-- DATA TO EXAMINE follows --

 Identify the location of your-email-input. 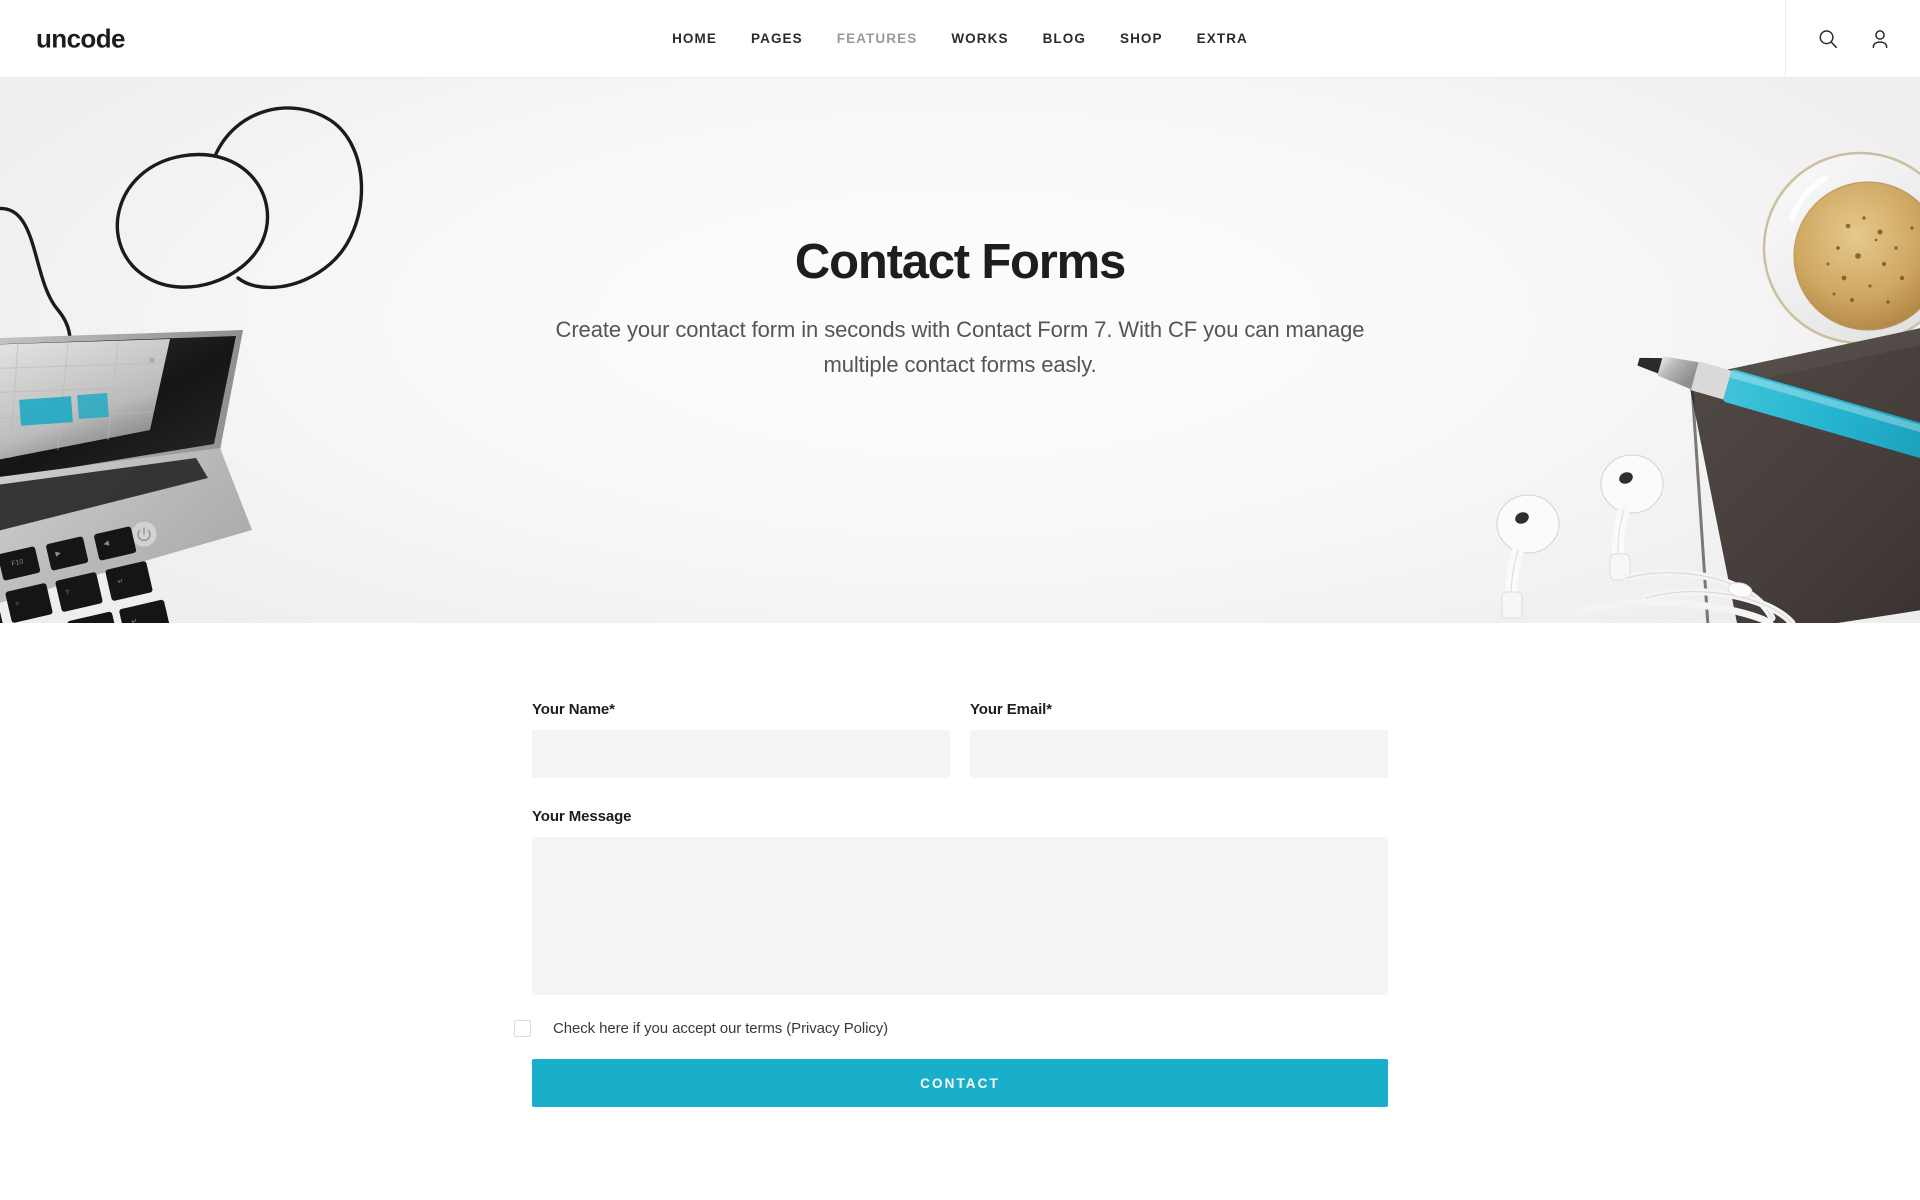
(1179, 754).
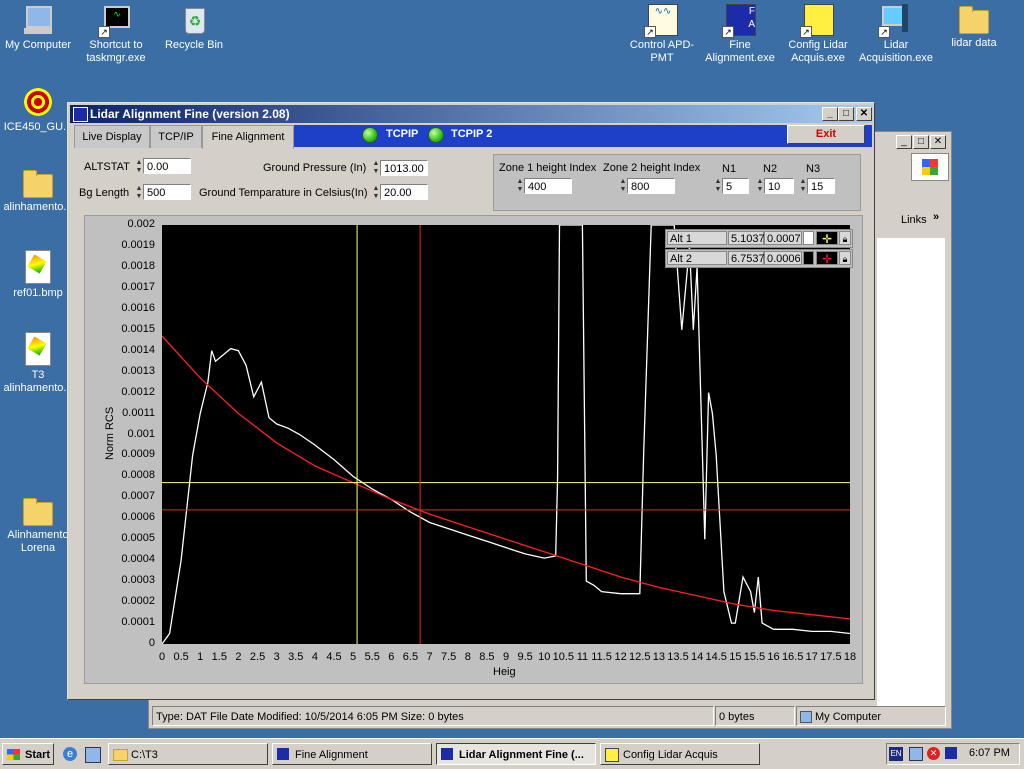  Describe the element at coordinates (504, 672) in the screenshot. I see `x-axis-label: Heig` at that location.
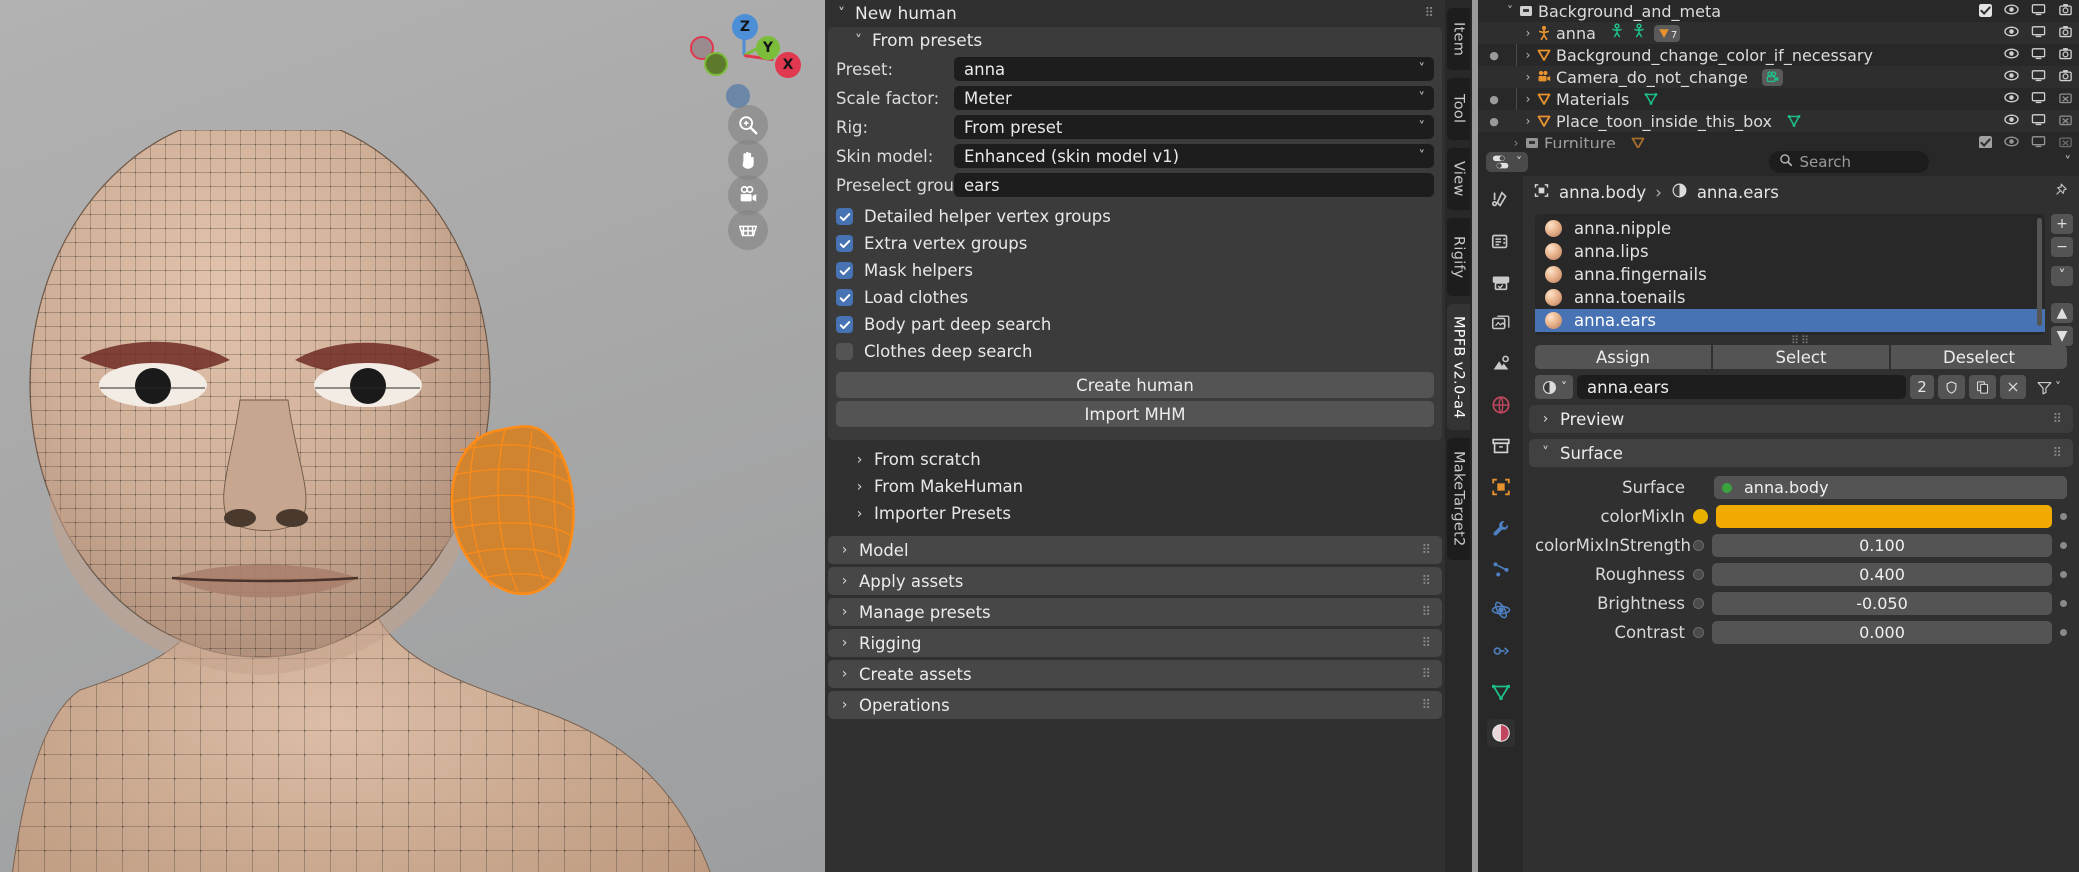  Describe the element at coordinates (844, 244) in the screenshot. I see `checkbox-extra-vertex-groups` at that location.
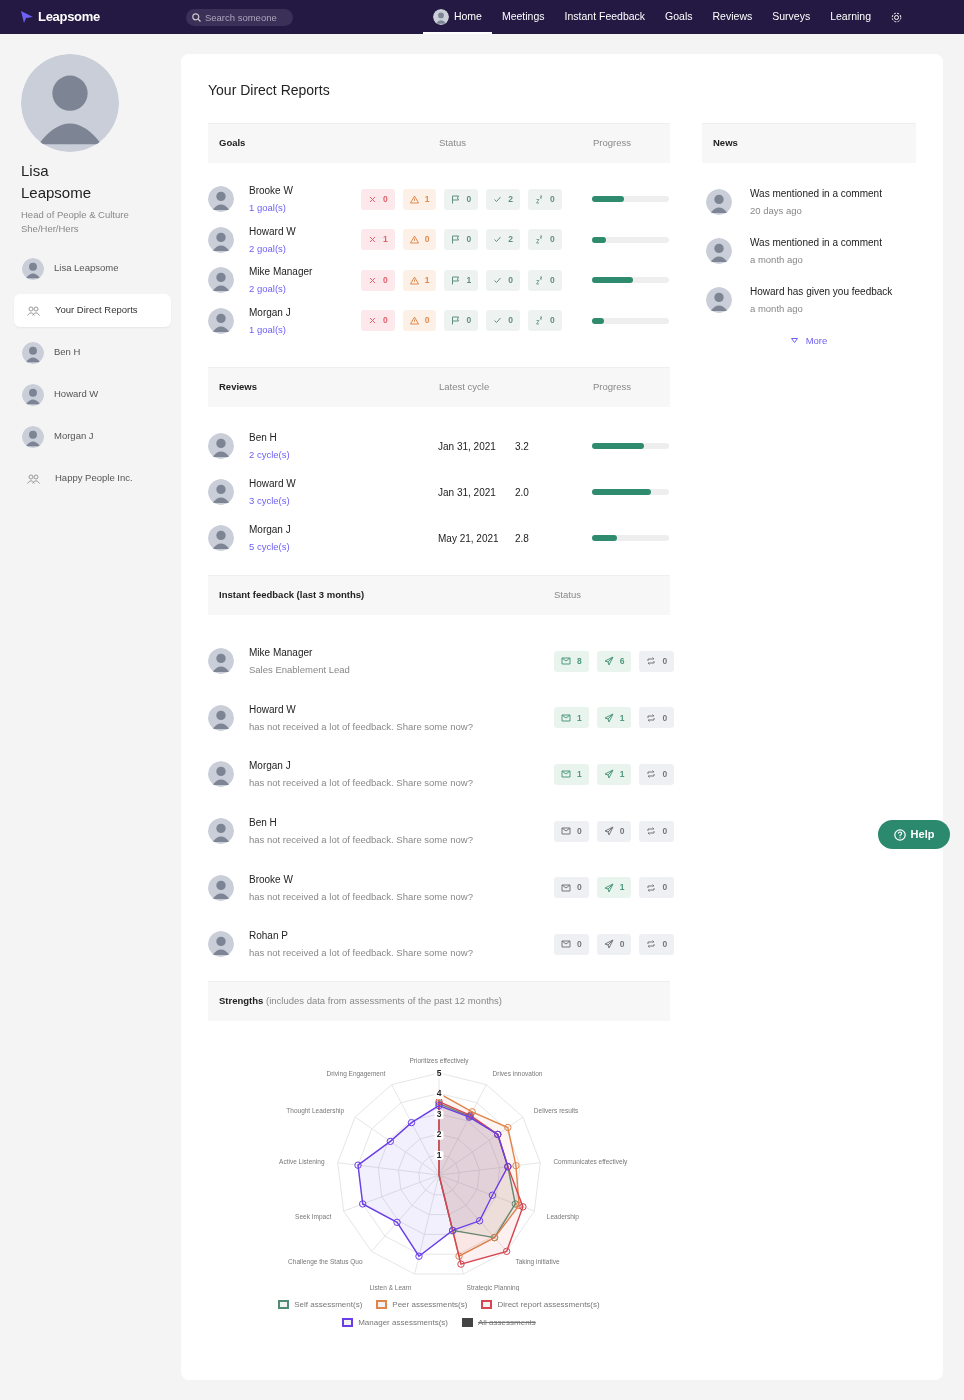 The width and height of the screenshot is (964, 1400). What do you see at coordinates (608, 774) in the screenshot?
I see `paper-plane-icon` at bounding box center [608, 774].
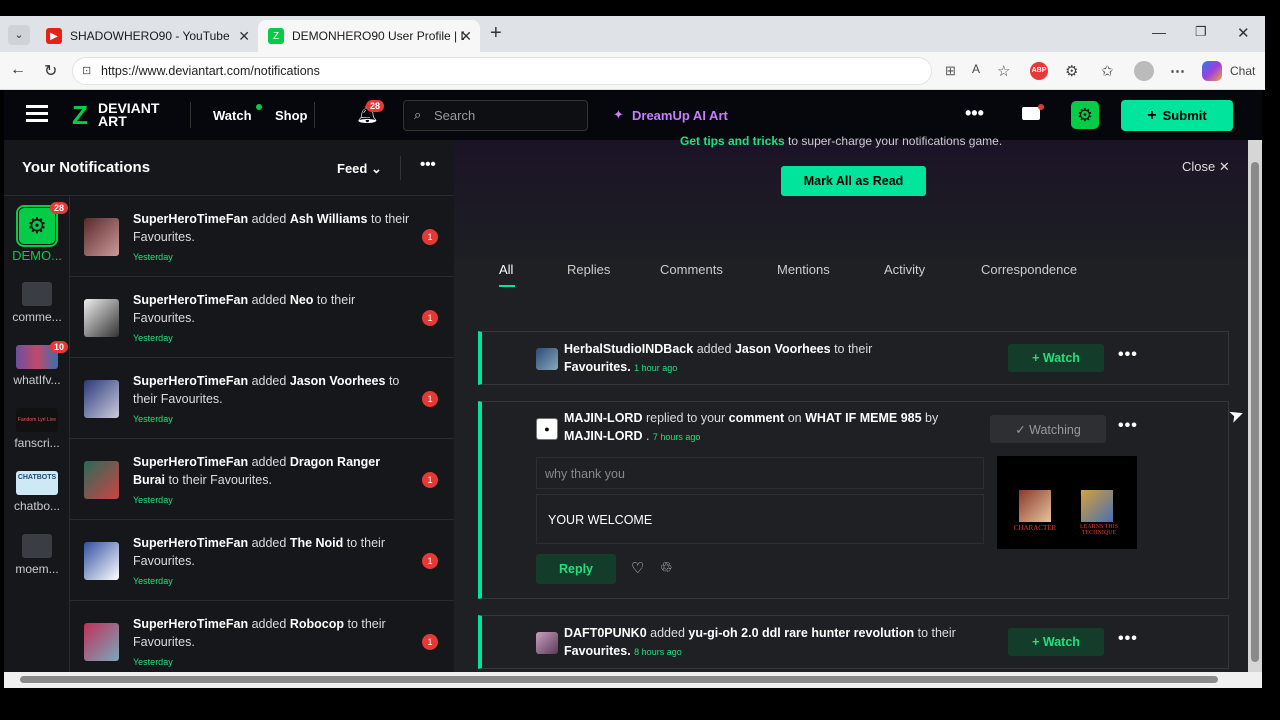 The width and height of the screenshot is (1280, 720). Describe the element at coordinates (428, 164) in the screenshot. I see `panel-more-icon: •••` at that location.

-- DATA TO EXAMINE concluded --

Retype the listing above line for line, changing nothing except leaving out the pictures.

 Identify the location of your-email-input. 
(1179, 754).
  Describe the element at coordinates (504, 672) in the screenshot. I see `x-axis-label: Heig` at that location.
  Describe the element at coordinates (844, 244) in the screenshot. I see `checkbox-extra-vertex-groups` at that location.
 The width and height of the screenshot is (964, 1400). What do you see at coordinates (608, 774) in the screenshot?
I see `paper-plane-icon` at bounding box center [608, 774].
 The width and height of the screenshot is (1280, 720). Describe the element at coordinates (428, 164) in the screenshot. I see `panel-more-icon: •••` at that location.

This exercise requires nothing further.